**Metin Parçası**
'''

1. Anasayfa
  2. Yargıtay Hukuk Genel Kurulu

Yargıtay Hukuk Genel Kurulu E: 2004/1-433 K: 2004/483 T:06.10.2004


Hazine tarafından 2886 sayılı Kanunun 75. maddesine göre ecrimisil tespit edilmeksizin ecrimisil ihbarnamesi gönderme yolu tercih edilmeden doğrudan doğruya genel hükumlere gore genel mahkemelerde Hazine tarafından fuzuli şagile karsı dava açılabilir.

Taraflar arasındaki “men’i müdahale, kal ve ecrimisil” davasından dolayı yapılan yargılama sonunda; Menderes Asliye Hukuk Mahkemesince men’i müdahale ve kal davasının reddine, ecrimisil talebinin idari yargının görevli olması nedeniyle görev yönünden reddine dair verilen 6.3.2003 gün ve 2002/52 E: 2003/87 K: sayılı kararın incelenmesi davalı vekili tarafından istenilmesi üzerine, Yargıtay 1.Hukuk Dairesinin 12.6.2003 gün ve 2003/6371-7065 sayılı ilamı ile; (… Dava, çaplı yere el atmanın önlenmesi, yıkım ve ecrimisil isteklerine ilişkindir.

'''

**Veri Kümesi İçeriği**
'''

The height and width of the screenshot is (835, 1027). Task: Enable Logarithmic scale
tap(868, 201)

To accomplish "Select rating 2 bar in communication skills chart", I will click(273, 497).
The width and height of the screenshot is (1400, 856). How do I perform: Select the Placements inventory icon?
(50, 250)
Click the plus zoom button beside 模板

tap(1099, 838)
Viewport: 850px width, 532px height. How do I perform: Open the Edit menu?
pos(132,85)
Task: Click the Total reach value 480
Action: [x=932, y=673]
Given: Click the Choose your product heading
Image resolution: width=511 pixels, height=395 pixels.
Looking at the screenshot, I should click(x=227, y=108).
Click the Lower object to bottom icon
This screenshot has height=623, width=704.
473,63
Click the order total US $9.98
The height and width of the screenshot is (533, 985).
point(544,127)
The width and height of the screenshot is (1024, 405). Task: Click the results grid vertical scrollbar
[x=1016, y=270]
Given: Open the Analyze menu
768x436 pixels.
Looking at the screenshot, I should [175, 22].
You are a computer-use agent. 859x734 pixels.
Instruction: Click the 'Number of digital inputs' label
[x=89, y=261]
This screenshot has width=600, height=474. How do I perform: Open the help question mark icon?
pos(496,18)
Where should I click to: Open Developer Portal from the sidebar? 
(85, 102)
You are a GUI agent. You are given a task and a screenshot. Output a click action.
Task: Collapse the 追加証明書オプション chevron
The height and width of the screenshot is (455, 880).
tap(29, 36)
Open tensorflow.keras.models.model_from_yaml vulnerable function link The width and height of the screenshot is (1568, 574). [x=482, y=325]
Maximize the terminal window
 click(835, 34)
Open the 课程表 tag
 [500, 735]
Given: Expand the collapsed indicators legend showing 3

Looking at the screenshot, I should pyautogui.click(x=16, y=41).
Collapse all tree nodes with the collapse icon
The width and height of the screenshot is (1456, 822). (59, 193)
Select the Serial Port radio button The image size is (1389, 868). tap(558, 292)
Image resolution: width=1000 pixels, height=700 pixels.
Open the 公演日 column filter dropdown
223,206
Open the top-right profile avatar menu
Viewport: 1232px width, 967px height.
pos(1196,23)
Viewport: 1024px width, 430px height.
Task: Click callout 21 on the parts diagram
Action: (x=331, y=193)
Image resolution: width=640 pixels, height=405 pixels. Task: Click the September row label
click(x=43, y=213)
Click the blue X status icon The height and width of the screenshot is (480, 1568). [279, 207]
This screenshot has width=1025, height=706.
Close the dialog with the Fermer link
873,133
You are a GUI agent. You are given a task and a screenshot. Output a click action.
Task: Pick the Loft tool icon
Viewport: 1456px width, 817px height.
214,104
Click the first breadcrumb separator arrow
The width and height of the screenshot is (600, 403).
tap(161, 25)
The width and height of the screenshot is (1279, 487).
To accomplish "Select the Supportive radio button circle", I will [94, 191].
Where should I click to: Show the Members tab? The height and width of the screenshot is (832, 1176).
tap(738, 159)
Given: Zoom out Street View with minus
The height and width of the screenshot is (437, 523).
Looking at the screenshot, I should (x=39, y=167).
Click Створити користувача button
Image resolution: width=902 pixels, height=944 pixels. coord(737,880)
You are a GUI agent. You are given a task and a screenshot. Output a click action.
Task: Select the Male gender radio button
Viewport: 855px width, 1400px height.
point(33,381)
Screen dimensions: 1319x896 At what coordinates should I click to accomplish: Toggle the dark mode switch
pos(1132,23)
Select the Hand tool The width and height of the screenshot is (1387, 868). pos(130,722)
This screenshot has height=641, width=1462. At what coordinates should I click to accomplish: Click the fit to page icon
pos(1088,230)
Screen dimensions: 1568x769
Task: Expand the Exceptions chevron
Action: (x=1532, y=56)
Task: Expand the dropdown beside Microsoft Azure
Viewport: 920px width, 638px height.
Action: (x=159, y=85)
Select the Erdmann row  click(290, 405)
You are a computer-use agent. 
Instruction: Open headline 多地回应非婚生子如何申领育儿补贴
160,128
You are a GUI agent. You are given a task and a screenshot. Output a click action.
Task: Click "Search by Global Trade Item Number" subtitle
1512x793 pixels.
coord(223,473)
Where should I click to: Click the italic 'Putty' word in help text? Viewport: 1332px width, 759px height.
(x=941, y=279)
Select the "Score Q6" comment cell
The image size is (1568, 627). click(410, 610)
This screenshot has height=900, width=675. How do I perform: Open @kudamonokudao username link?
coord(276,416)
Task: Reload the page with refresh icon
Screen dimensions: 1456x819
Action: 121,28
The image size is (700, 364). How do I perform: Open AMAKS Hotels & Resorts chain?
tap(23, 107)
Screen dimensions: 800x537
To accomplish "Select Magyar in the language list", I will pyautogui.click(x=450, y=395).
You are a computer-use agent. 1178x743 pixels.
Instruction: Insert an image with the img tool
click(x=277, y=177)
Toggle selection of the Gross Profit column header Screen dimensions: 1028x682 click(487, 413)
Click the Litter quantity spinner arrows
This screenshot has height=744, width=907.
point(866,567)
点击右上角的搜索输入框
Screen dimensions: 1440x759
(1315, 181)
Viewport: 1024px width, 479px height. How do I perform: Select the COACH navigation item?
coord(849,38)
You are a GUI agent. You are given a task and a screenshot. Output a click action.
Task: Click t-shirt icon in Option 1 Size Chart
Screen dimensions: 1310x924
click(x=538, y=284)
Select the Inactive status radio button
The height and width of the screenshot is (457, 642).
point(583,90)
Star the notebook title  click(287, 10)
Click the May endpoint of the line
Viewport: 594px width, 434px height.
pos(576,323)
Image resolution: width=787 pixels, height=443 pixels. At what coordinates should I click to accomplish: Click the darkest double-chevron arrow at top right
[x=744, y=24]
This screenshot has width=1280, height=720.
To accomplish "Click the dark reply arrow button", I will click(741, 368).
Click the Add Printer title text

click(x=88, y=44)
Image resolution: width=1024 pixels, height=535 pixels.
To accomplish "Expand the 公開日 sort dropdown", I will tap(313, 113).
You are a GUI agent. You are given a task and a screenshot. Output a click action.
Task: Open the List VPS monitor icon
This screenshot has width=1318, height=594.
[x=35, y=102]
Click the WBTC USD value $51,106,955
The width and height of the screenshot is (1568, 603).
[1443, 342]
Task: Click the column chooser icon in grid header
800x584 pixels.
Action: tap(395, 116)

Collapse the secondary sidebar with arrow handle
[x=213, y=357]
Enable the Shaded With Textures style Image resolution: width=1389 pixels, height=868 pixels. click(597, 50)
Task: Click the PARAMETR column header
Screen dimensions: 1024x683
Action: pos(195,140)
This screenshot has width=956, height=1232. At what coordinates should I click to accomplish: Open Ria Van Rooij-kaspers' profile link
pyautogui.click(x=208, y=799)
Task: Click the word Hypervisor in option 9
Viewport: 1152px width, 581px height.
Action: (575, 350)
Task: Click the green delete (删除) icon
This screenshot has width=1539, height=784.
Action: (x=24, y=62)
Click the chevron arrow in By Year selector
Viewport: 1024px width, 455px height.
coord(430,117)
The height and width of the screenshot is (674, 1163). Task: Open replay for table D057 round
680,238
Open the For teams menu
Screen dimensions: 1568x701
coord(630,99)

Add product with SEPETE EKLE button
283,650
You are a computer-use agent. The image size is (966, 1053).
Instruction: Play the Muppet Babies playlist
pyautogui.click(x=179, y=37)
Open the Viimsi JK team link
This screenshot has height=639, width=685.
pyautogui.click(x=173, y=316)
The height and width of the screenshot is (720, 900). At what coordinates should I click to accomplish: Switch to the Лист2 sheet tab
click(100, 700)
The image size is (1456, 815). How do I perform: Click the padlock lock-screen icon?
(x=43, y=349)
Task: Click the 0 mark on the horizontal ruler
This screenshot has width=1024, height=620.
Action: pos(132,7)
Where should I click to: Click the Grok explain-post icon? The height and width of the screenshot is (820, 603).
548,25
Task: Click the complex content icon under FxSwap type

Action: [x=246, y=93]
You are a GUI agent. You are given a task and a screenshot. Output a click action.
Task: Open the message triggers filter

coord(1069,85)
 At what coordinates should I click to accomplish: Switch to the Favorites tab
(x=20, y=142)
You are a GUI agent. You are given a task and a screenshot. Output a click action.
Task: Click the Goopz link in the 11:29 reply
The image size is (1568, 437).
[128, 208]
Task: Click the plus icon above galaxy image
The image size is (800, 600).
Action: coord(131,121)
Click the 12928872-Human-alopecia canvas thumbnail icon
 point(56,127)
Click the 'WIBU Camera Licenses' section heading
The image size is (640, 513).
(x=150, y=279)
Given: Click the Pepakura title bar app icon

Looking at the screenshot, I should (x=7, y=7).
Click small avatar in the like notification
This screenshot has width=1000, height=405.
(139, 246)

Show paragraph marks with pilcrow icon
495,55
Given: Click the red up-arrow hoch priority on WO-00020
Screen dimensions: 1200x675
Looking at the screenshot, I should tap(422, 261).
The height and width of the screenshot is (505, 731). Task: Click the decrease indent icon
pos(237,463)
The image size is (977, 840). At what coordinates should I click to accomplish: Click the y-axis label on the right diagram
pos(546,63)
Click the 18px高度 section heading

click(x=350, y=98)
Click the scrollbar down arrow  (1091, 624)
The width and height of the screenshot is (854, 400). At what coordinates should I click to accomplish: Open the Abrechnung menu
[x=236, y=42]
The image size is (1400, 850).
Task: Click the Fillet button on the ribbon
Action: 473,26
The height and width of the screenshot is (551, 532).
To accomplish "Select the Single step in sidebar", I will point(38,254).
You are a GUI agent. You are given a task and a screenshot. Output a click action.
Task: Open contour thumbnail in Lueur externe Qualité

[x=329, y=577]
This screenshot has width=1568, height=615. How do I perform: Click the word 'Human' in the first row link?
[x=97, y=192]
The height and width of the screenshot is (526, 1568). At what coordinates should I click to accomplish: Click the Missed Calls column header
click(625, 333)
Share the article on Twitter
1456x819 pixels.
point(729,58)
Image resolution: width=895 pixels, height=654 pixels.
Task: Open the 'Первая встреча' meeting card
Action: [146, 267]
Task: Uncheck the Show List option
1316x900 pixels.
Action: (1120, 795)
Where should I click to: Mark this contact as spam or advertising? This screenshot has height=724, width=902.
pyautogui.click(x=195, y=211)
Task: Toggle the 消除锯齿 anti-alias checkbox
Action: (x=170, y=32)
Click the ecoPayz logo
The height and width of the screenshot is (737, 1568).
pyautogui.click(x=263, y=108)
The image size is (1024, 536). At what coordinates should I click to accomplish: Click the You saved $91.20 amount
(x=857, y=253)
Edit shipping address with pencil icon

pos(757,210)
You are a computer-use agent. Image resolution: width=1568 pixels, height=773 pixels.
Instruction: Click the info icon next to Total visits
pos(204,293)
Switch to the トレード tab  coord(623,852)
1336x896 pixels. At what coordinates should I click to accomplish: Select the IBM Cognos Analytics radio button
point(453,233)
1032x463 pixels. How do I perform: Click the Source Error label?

'''

**Alıştırma Koşulları**
1) Karar metnine göre aşağıdaki soruları yanıtlayın.
(a) Ecrimisil tespiti hangi kanunun hangi maddesine göre yapılır?
(b) Men'i müdahale ve kal davasının reddine hangi mahkeme karar vermiştir?
(c) Yargıtay 1. Hukuk Dairesinin ilamı hangi tarihlidir?
2) Karar metnindeki "Hazine tarafından 2886 sayılı Kanunun" diye başlayan paragrafı, ana bilgilerini koruyarak daha kısa biçimde yazın.
3) Karar metninin "Yargıtay Hukuk Genel Kurulu E: 2004/1-433" ifadesinden "karsı dava açılabilir." ifadesine kadar olan kısmını aynen tekrar yazın.
Veriler, karar metniyle ilgili değildir.

**Yazılı Yanıtlar**
1)
(a) 2886 sayılı Kanunun 75. maddesine göre.
(b) Menderes Asliye Hukuk Mahkemesi.
(c) 12.6.2003.

2) Hazine, 2886 sayılı Kanunun 75. maddesine göre ecrimisil tespit etmeden ve ecrimisil ihbarnamesi göndermeden, fuzuli şagile karşı genel hükümlere göre genel mahkemelerde doğrudan dava açabilir.

3)
Yargıtay Hukuk Genel Kurulu E: 2004/1-433 K: 2004/483 T:06.10.2004


Hazine tarafından 2886 sayılı Kanunun 75. maddesine göre ecrimisil tespit edilmeksizin ecrimisil ihbarnamesi gönderme yolu tercih edilmeden doğrudan doğruya genel hükumlere gore genel mahkemelerde Hazine tarafından fuzuli şagile karsı dava açılabilir.